CT Global Managed Portfolio underperforms benchmark during tough year – CT Global Managed Portfolio has posted its annual report covering the 12 months to 31 May 2022.

During the period, Columbia Threadneedle Investments acquired BMO’s EMEA asset management business, which included the company’s manager, BMO Investment Business Limited. Consequently, a change of name for the trust was necessary and the board resolved to change it to CT Global Managed Portfolio Trust from 29 June 2022.

Looking at performance, over the 12 months under review, the NAV total return (capital performance plus the reinvestment of any dividends paid) was -1.5% for the Income shares and -11.4% for the Growth shares, both of which underperformed the 8.3% total return from their benchmark index

For the year, four interim dividends have now been paid, totalling 6.65p per Income share. The fourth interim dividend was paid after the year-end on 8 July 2022.

In order to make the interim dividends of more equal amounts, the first three interim dividends were increased to 1.55p per Income share and the fourth interim dividend was maintained at the same rate as in the prior financial year (of 2.00p per Income share) and, therefore, the total annual dividend increased by 7.3% in comparison to the prior financial year. This has been achieved while adding £80,000 to the revenue reserve.

[Saved data entries]
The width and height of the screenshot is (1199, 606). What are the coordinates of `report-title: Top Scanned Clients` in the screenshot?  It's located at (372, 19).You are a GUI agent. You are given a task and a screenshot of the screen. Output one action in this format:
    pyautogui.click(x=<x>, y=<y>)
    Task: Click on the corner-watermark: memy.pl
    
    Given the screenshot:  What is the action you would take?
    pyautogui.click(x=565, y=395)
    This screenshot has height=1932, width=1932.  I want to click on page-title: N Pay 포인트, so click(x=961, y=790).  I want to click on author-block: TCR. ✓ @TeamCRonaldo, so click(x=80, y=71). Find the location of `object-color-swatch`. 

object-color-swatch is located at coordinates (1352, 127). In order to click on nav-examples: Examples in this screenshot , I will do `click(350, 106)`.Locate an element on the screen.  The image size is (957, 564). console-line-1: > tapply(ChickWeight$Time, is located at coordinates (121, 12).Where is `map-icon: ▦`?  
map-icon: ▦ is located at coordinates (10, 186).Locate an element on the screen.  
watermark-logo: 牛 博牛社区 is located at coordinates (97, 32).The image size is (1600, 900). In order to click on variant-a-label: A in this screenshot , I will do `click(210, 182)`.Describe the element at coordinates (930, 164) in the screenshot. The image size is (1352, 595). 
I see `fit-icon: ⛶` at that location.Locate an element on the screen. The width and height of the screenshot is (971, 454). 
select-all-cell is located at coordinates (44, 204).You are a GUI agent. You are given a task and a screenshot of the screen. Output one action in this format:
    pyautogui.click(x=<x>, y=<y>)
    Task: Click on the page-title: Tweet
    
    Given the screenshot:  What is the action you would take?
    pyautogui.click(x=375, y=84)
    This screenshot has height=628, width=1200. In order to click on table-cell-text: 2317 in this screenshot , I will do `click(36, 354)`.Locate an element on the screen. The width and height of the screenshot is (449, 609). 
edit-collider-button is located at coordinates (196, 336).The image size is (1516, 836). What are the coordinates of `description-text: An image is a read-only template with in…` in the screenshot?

LIST OF TASKS:
1) List every percentage figure in the CT Global Managed Portfolio text, along with what each one measures.
2) According to the CT Global Managed Portfolio text, what new name did the board give the trust, and from what date?

RESPONSES TO THE TASKS:
1)
- -1.5%: NAV total return for the Income shares over the 12 months under review
- -11.4%: NAV total return for the Growth shares over the same period
- 8.3%: total return from the benchmark index
- 7.3%: increase in the total annual dividend compared with the prior financial year

2) CT Global Managed Portfolio Trust, from 29 June 2022.